石川遼の「最速10億円突破」が目立たなかったワケ

石川遼

 国内ツアー最終戦「ゴルフ日本シリーズJTカップ」で、石川遼がプレーオフを劇的に制し、ツアー史上最年少となる28歳82日で生涯獲得賞金が10億円を突破した。

 石川は「今シーズンが始まるときから狙っていた」と、以前から“10億円”を視野に入れる発言をしていた。しかし、シブコこと渋野日向子の賞金女王争いが盛り上がっていたため、あまり話題にされなかった。

「石川とプレーオフを戦ったブラッド・ケネディはパットの成功率が高く、強敵です。難しい18番で3度にわたった一騎打ちはじつに見応えがありました」(専門誌記者)

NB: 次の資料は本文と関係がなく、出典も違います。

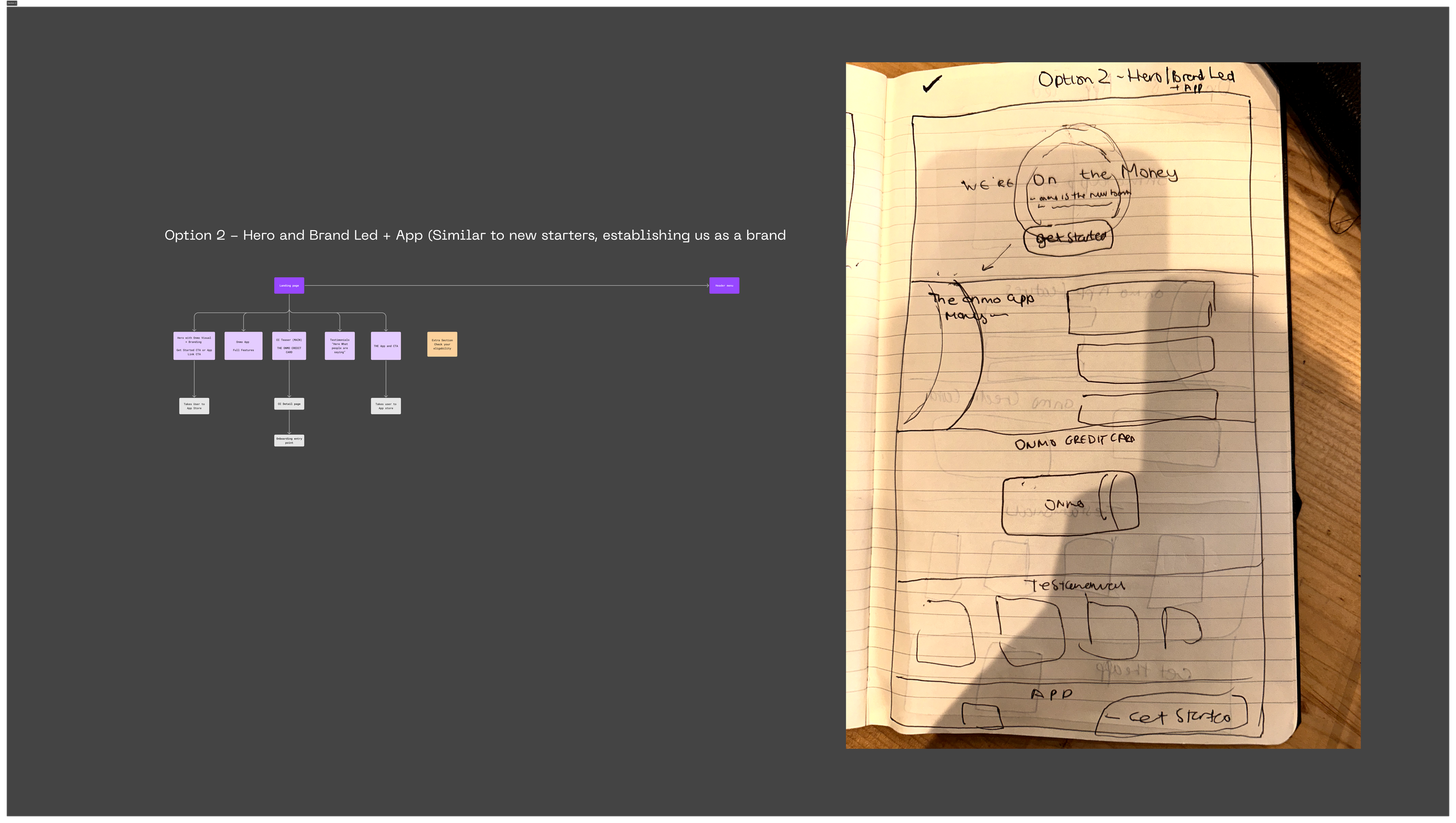Select Takes user to App store box under THE App
1456x823 pixels.
point(386,406)
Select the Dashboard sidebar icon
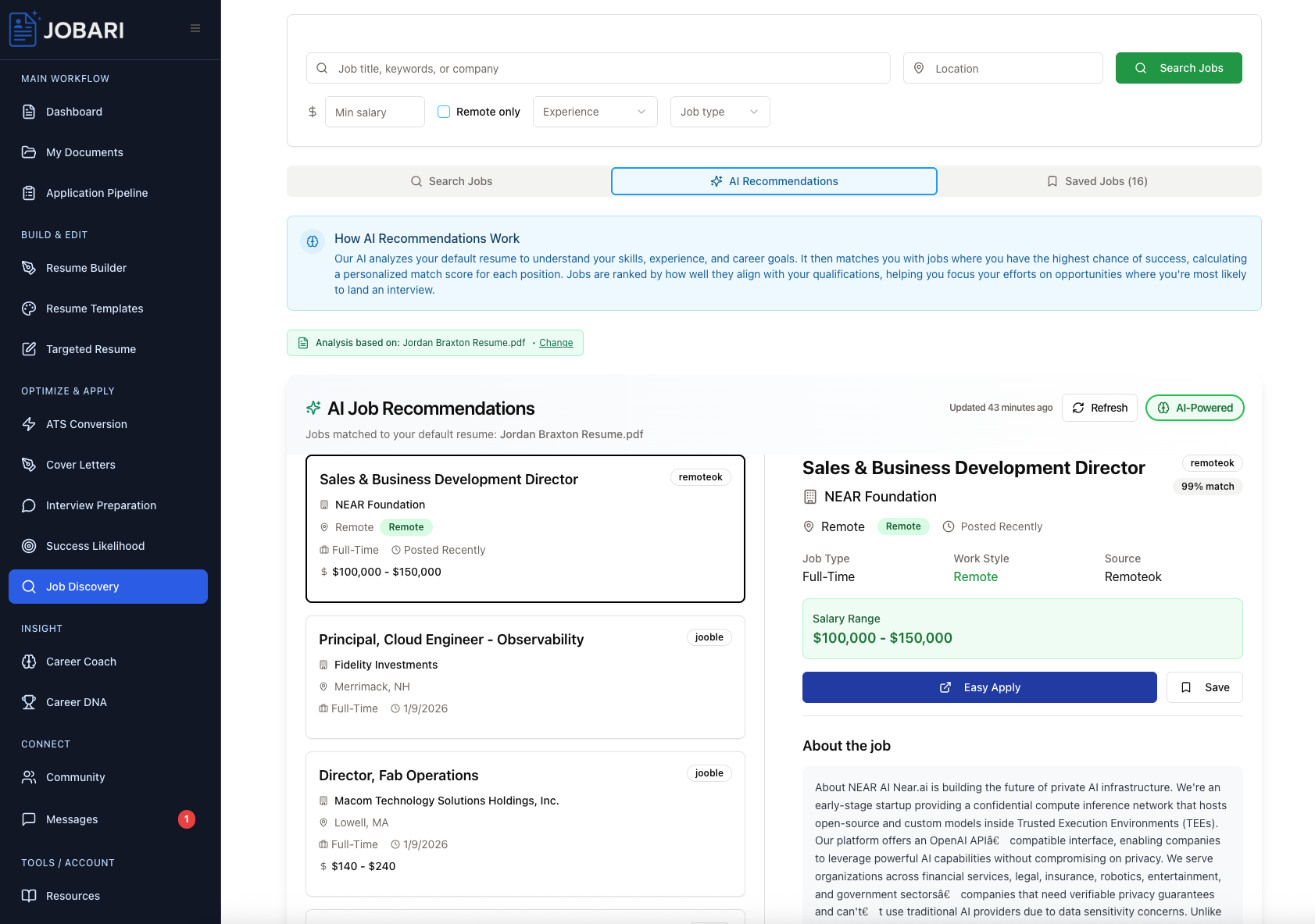The height and width of the screenshot is (924, 1315). click(29, 112)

 かつての石川なら「最速10億円」の記録はもっと大きな話題になっていただろう。だが、さほど大きく取り上げられなかった理由は、同ツアーで別の記録も掛かっていたからだ。27歳の今平周吾が3位に入り、2年連続の賞金王に輝いた。27歳で2度目の戴冠は、ジャンボ尾崎以来の快挙。しかも、今平は27歳2カ月と6日で、27歳10カ月余の尾崎を上回った。尾崎という、ゴルフを知らない人でも分かりやすい比較対象がいたため、「今平ってスゴい」と伝わりやすかった。石川の最年少10億円も快挙だが、どれだけ凄いことなのか一般の人にはピンと来なかったのかもしれない。

「女子の賞金女王争いは、渋野が一度絶望的になったものの、ラスト2戦目のエリエールオープンを制し、そこからまた戴冠の可能性が復活した。そんなドラマもあって、最後まで盛り上がった。対して男子ツアーは脇役に回った感じ。最終戦では一気に注目が集まりましたが、そこで逆転優勝するのだから、石川はやはりもっていますね」(同前)
 
 石川は今季開幕戦を腰痛で欠場。日本プロ、セガサミーカップと8月に2勝したものの、ZOZOチャンピオンシップで51位に沈んだあと、3戦連続で予選落ち。どん底にあった調子を1カ月で戻しての復活Vだった。

「ツアーの選手会長としての多忙さなど、人には言えない苦労もあったはず」(同前)

 来季は是非、賞金王という“わかりやすい”タイトルで、マスコミを大いに賑わせてもらいたい。